Slashdot Mirror


Mathematical Analysis of Gnutella

jrp2 sent in a paper written by one of Napster's founding engineers. It is a mathematical evaluation of Gnutella discussing why the network won't be able to scale up to any reasonable size. I have been impressed with Gnutella in the past, and have wondered along these same lines in the past.

14 of 332 comments (clear)

  1. The Logarithmic value of the messages exchanged ! by Khalid · · Score: 5, Interesting

    The problem is not that difficult, if you want Gnutella to scale, then you need to avoid the exponential explosition of the number of messages exchanged between the clients as their number grows. The only solution is to structure the network by using "super clients" or "servants" or "super nodes", call them what you want, the later is what KaZaa and Morphus have accomplished; this makes the number of messages exchanged grows in a logarithmic way (this is an outrageous simplification of course, but gives an idea). There are many such expriments with Gnutella two with those ideas, this is what BearShare is trying to do.

  2. Growth of network relates to negative attention by totallygeek · · Score: 3, Interesting
    Everyone knows that Napster was basically a glorified DCC engine rip-off from IRC days of file trading. It made IRC file sharing easy for the average computer user. With the death of Napster as everyone knew it, you still see #mp3 and #mp3tunes and the like on IRC trading files person-to-person like Metallica never existed. I think that when something explodes in popularity you get too many bad people joining in ruining things for the users that are not abusers. When so many people jump on a bandwagon, you get media attention for wrong-doing and that is where the death nail is driven.

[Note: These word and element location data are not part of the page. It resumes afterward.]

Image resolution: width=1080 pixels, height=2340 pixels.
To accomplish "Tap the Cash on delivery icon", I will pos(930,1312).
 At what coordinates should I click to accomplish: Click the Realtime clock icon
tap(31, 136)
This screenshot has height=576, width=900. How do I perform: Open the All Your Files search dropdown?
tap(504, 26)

    Look at ICQ. It was fairly decent as an instant messaging client until the numbers hit one million or so and then it needed to control everything under the sun and companies could spam through it. File sharing happens through it all the time too.

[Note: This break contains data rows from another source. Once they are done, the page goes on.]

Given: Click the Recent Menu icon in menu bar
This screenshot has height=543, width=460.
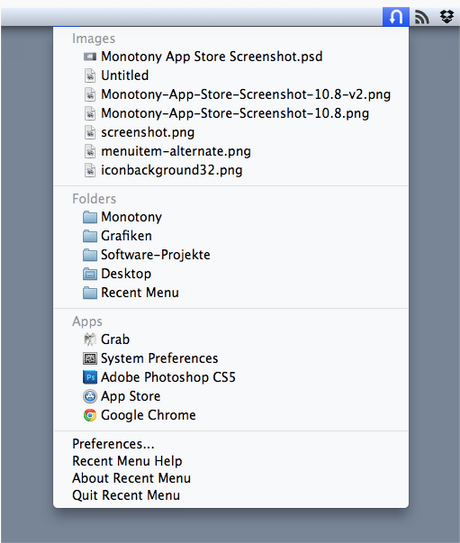Looking at the screenshot, I should (396, 17).
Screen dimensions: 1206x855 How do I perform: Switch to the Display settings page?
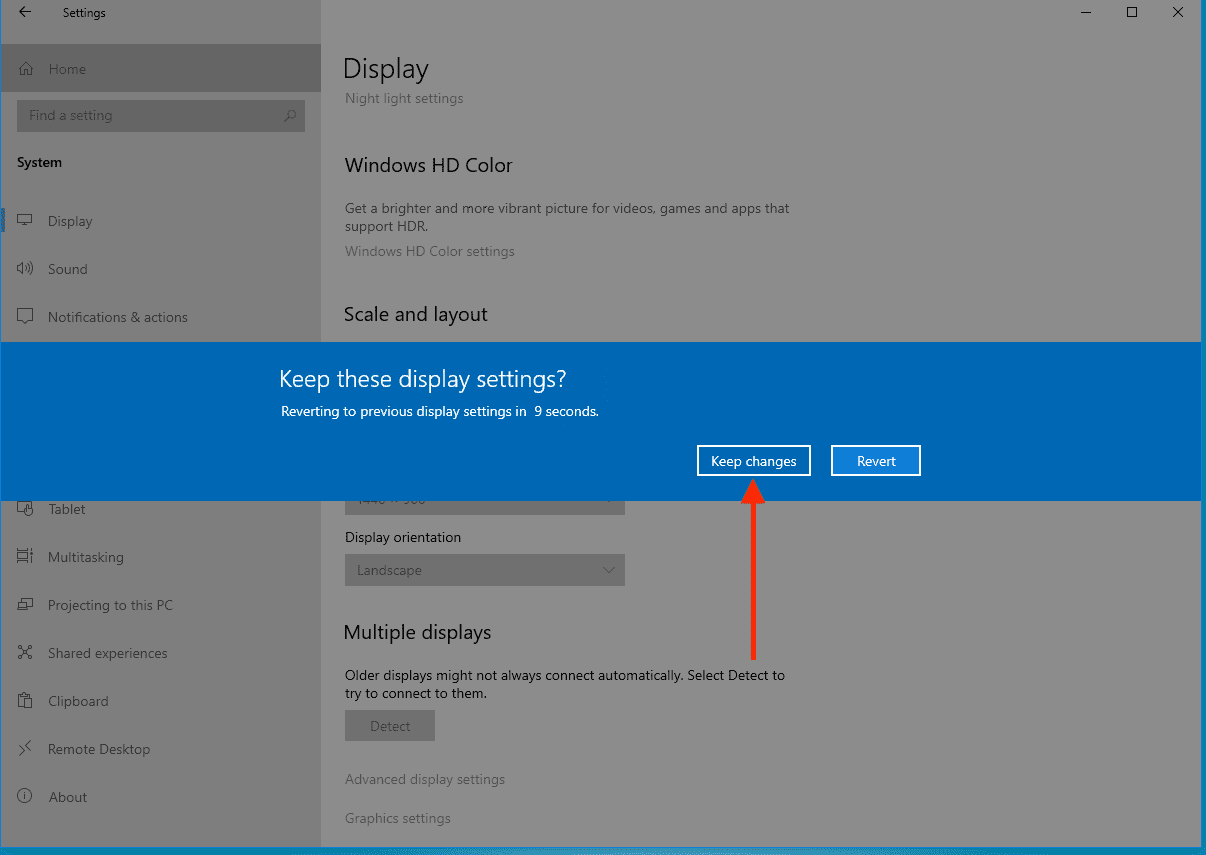(69, 220)
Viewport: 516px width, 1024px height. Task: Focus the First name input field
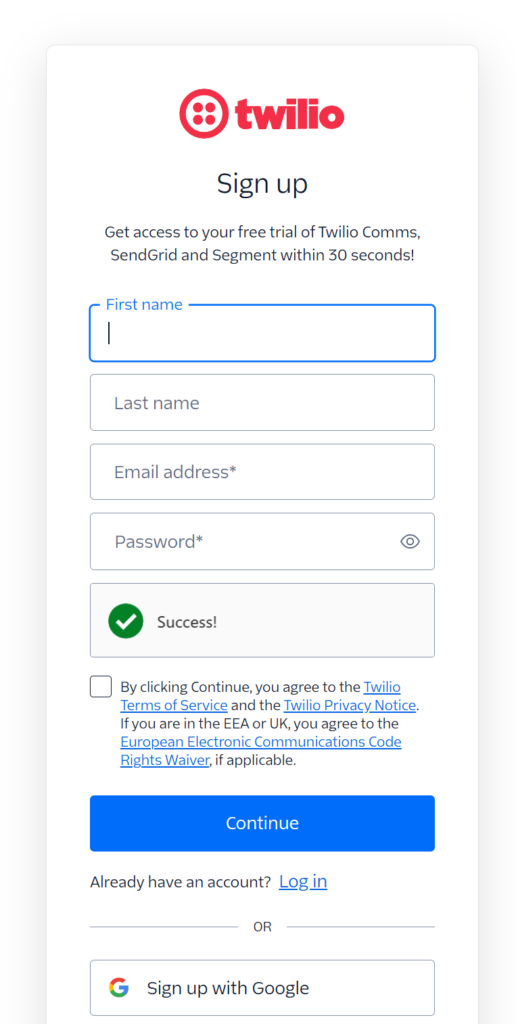pos(262,333)
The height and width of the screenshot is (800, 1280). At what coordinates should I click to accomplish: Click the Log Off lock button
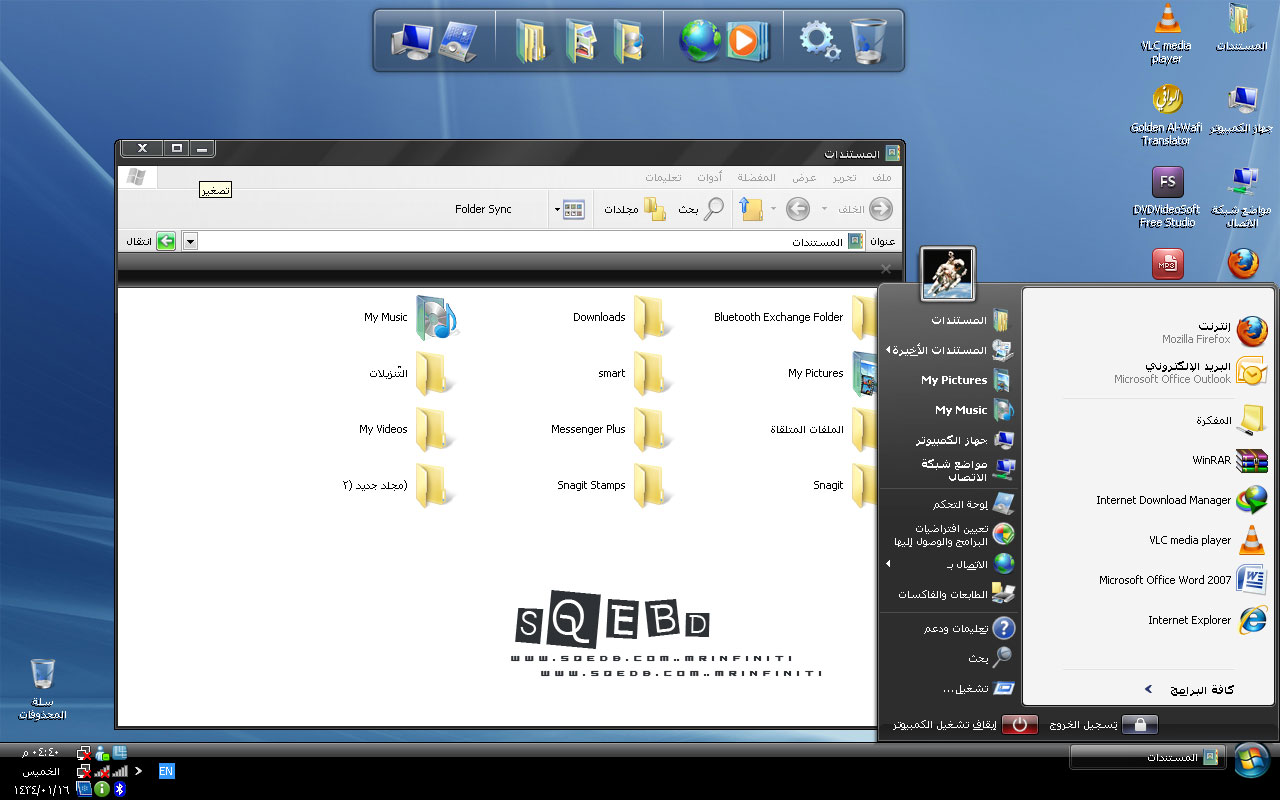pyautogui.click(x=1139, y=725)
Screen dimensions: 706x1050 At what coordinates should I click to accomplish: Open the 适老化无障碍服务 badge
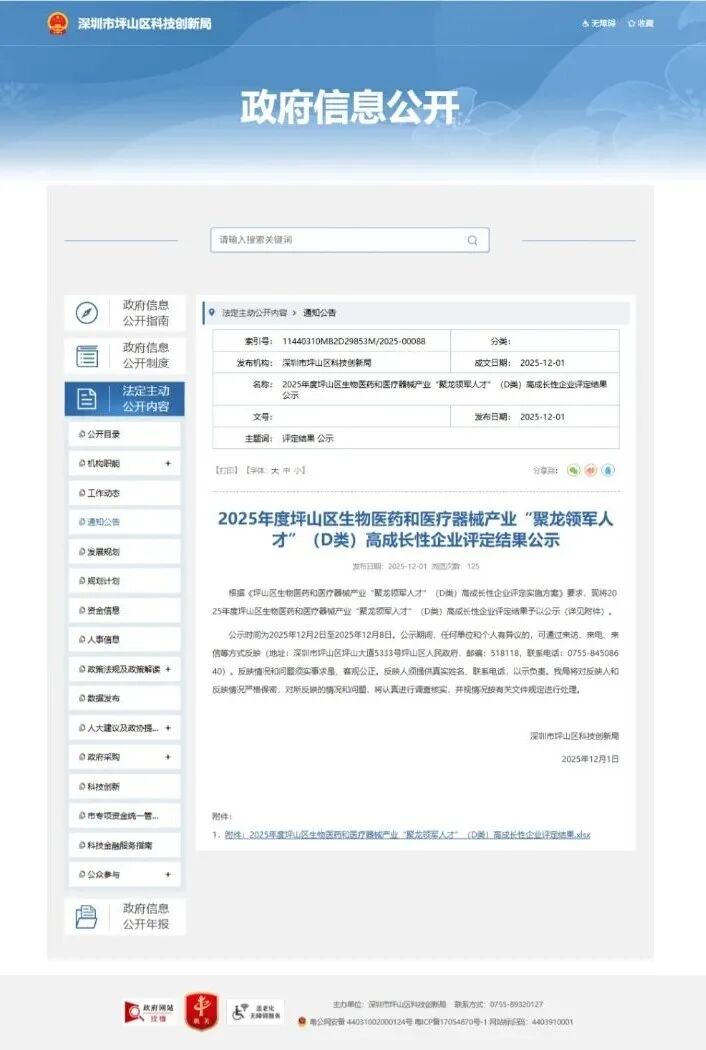coord(255,1011)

    I don't care if Gnutella cannot scale to the levels that Napster saw. Smaller is better in my opinion!

    1. Re:Growth of network relates to negative attention by vawlk · · Score: 2, Interesting

      Each request generates a GUID and clients check each request vs a recent history of GUIDs. It prevents any sort of looping.

      Having developed the first host caching application for gnutella, I can say that the author never fully understood how the network worked.

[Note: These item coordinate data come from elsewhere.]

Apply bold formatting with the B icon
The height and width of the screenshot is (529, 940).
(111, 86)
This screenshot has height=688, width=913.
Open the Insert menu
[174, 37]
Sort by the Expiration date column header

      His equations may be accurate based on how he thought requests and replied propogated through the network, but he assumed every request had a reply.

      It is true that the bandwidth overhead was large, but I rarely used more than 15KB/s during the times when there were 4000+ clients connected. He says that it might not be possible to reach all 4000 people, but in order for me to know how many users were out there, they all replied to my ping, thus searchable.

      Finally, the very nature of the network doesn't lend itself to protocol updates at all. The protocol was extreamly limited, but once it caught on, not much could be done about updating it short of starting an entirly new protocol. You couldn't just shut it down, and thats the major problem.

      Many proposals were written on how to implement a system without the gnutella limitations, and you are seeing them in many different implementations.

  3. gnutella by flynt · · Score: 3, Interesting

    On the topic of this program, a more current story running on msnbc.com right now is telling how it is becoming a severe security risk for users of the program. Here is the article.

  4. Well, duh by Anonymous Coward · · Score: 1, Interesting

    Anyone who understands how Gnutella works (unfortunately, too few people) knows that Gnutella is horribly broken, will never work, and is basically unfixable.

    The more relevent question is whether you can have a peer-to-peer network without central servers that *can* scale. And the answer is "no".

    However, the REAL question is whether you can have a peer-to-peer network with decentralized servers, i.e., with clients that automatically establish a heirarchy among all the clients, and certain clients become more "server like". They only way to make a Gnutella work is by making it heirarchical, but the heirarchy needs to be automatic for it have the same general "virtual network" aspect of Gnutella.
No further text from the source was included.